By: Annette Brinckerhoff
A recent headline read that 10,000 ISIS fighters had been killed, but all had been replaced causing little impact on Daesh’s strength. The extremist group’s ability to recruit fighters from the Arab and Western worlds is a driving factor in its strategy. Vital to the global strategy then, should be stemming the flow of young, fighting aged men and women traveling to the Islamic Caliphate or planning lone-wolf attacks.
At the United States Institute for Peace, PeaceGames conference, the panel sought out to answer the question of how to combat violent extremism. In the introductory debate the importance of incorporating counter recruitment tactics as part of the broader strategy was brought up many times. Speakers brought up many insightful comments on the importance of a holistic approach, and a few solutions were introduced, though no course of action was agreed upon. Overall, the discussion wasn’t entirely innovative and important questions were left unanswered. What was clear however was that the target population being requited by Daesh are Muslim millennial’s going through an identity crisis and the way to combat the threat is by challenging the Caliphate’s narrative.
Ambassador Akbar Ahmed has ideas on how to do this. As a leading Islamic academic, Ambassador Ahmed has been researching contemporary Islam for decades. In an interview, he described the importance of providing an alternative narrative that accurately represents historical fact and dispels myths that have become assumptions. What Ambassador Ahmed’s long career has shown him is that in a climate of violence, lacking social institutions and strong leaders, young millennial’s are left with no prospects for the future, and no one to turn to for answers. Instead, they turn to the internet where an Iraqi or Syrian jihadi who is eager to answer their questions is easily found. And so, this young girl or boy’s identity becomes defined by what a stranger halfway across the world is telling them.
The problem is that the Islamic Caliphate is making these malleable millennials a priority in their strategy, and showing this by funneling resources into a demographic that is desperate to feel included and supported, while the rest of the world is not. On the other side, many of these young Muslims are living in pockets of societies where they are marginalized by their governments, stereotyped and ostracized by peers, and pictured as a problem by the media. The twisted truths recruiters spin often resonate with deep feelings of resentment and alienation. So, when these forces are acting on the most impressionable and there are no authority figures to counteract this message, it becomes very easy for ISIS to attract thousands of Muslims to Syria and Iraq.

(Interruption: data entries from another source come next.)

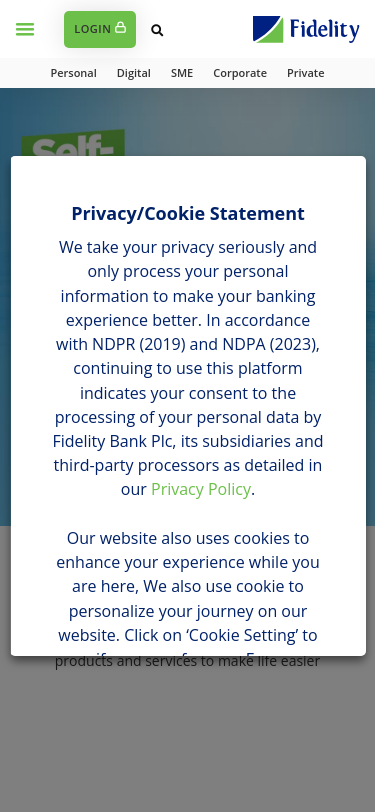Viewport: 375px width, 812px height.
Task: Click the Privacy/Cookie Statement heading
Action: tap(188, 213)
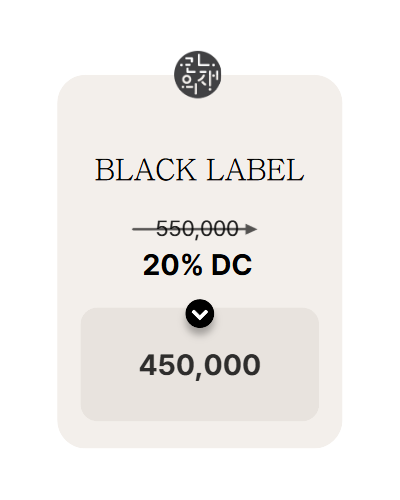This screenshot has width=400, height=500.
Task: Click the digit 4 in 450,000
Action: pos(148,365)
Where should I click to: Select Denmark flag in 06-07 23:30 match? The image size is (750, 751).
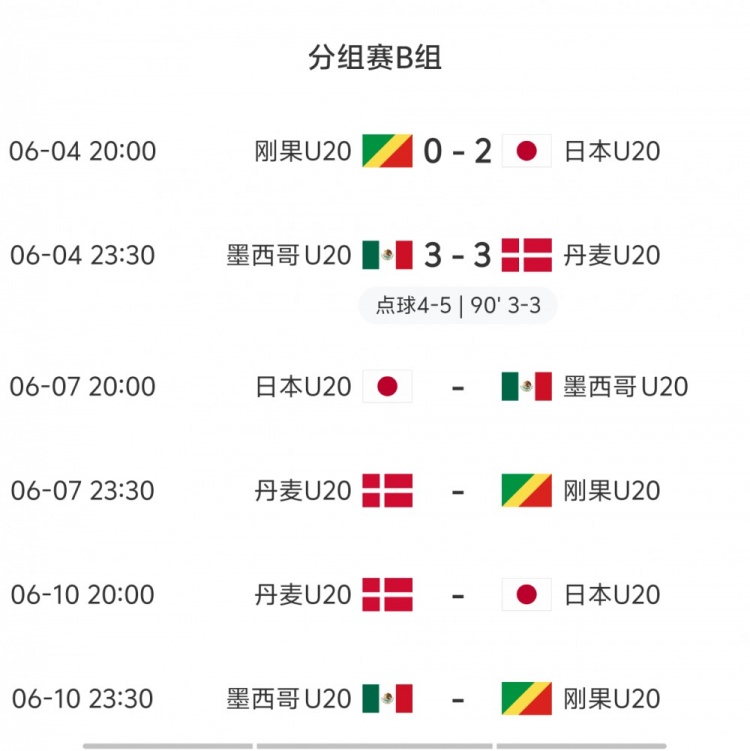click(387, 490)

To counter this, Ambassador Ahmed argues that we must focus on the youngest generations. Those who are being educated in madrasas across the world must be presented with a curriculum that is true to history. It must highlight the voices of muslim philosophers such as Ibn Rushd and Averroës, emphasize successful integration of Islam into western society in Andalusia, Spain, and feature examples of cooperation between mulism, judeo, christian, and secular beliefs. This sets the foundation to ensure the cycle of radicalization isn’t passed down to future generations. Without it we will always remain a step behind ISIS.

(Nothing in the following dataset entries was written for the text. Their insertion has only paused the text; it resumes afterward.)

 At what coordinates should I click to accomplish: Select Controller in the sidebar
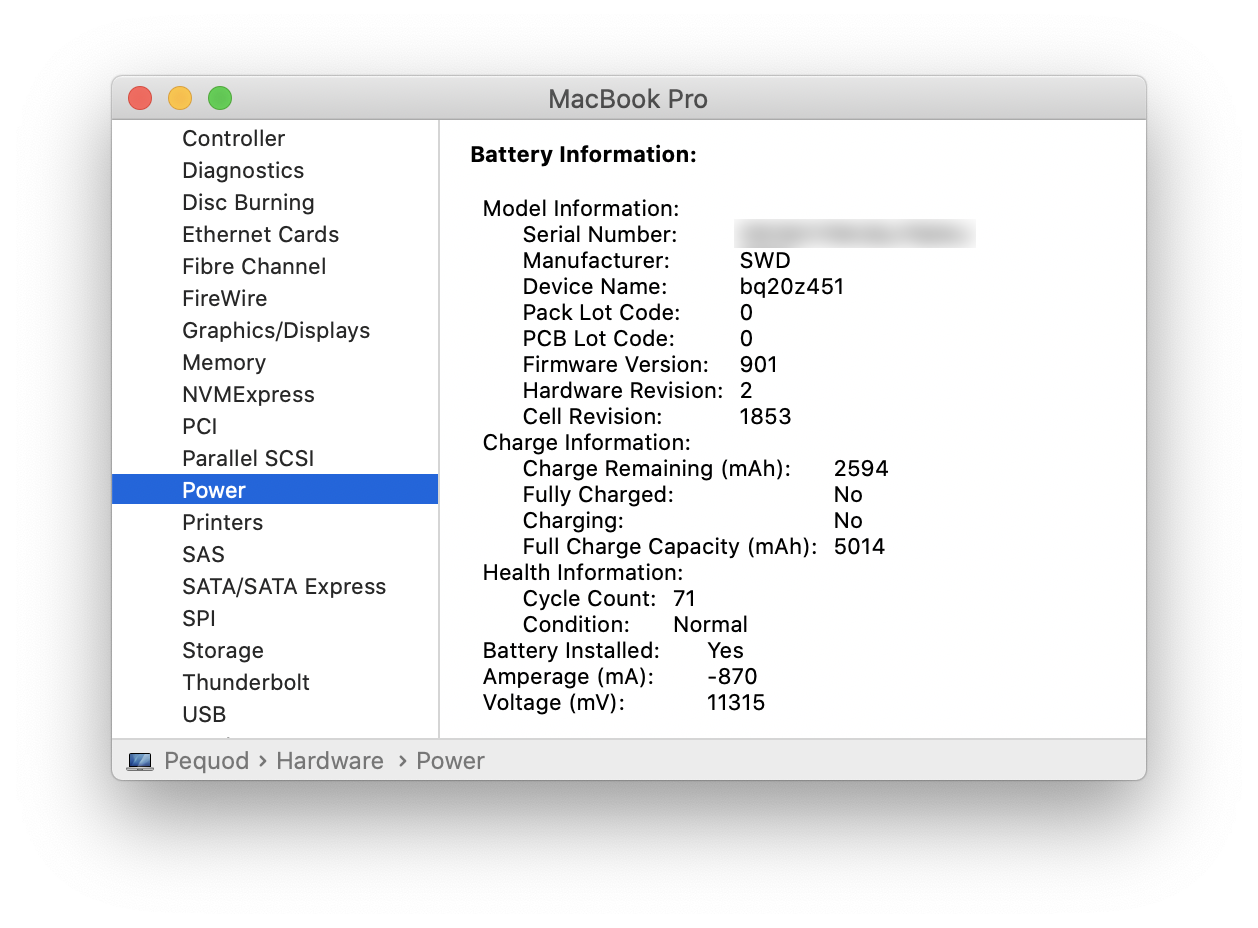275,139
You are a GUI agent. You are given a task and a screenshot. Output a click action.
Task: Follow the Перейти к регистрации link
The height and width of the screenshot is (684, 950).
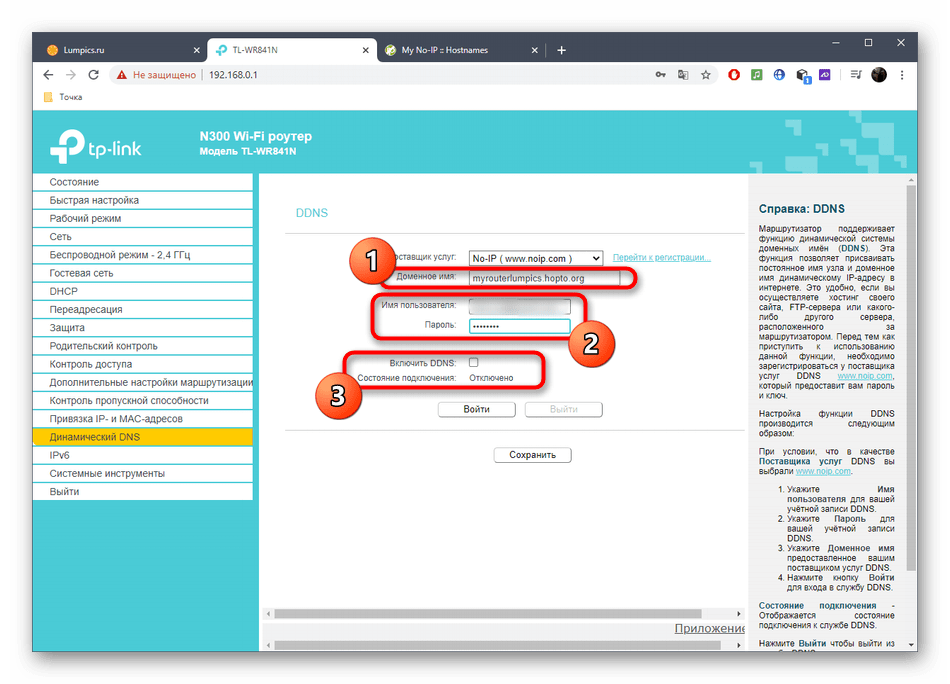click(x=661, y=258)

The single most important strategic move is to ensure a future where the threat of extremist groups is challenged. To do this a long-term plan must be in effect where an alternative, moderate narrative is presented to the youngest generations, making it the mainstream as they grow up. If we had input such programs in 2001, right after 9/11, 14 years later we may not have had thousands of 16-35 year olds indoctrinated with a message of violence and revenge. But, I do not want to give the impression that there is nothing to be done that targets current problems in real time. Efforts to reach Muslim millennials reaching out to the internet are also essential, as well as expanding economic prospects, reducing intolerance and prejudice within western societies, and developing stronger support networks. Efforts like Affinis Labs, a incubator for tech startups working to counter the social media allure of ISIS by providing an alternative for teens searching for answers and belonging. By creating virtual communities where young muslims can find a legitimate and moderate voice is essential to preventing their radicalization. The company also hosts “hackathons” across the world, where participants are given three to four days to come up with tech solutions on how to make a contemporary islamic message relevant to a young generation. Or Iran’s ISIS cartoon contest, where cartoon artists from around the world were asked to “reveal the true nature of the Islamic State”.

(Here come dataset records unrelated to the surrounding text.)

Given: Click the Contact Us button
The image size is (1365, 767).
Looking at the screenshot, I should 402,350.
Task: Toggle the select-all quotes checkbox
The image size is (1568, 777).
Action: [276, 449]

Innovative solutions like this is the only way the west’s mighty governments and military can compete with the Islamic Caliphate. At the PeaceGames, where many senior figures in the fight against violent extremism were in attendance, and they were all stuck. The solution, will not come from bureaucrats talking in circles, and falling into the same patterns of thought that brought us to this position in the first place. The solution must come from people who understand why the Islamic Caliphate is so alluring, and can find solutions which target a younger demographic. Resources must be available for pursuing the use of tools like Facebook and Twitter to make the messages of moderate Imams and disillusioned ex-ISIS fighters accessible to the average teenager.
During our interview Ambassador Ahmed said, “extremism is like a forest fire, are you going to control it or let it burn?” Solving the problem of violent extremism will take a lot of resources and time, but if we don’t make the commitment Daesh will, and because they have spent the effort to reach out and frame the narrative and identity of younger generations, our future will be one filled with increasingly violent extremist groups.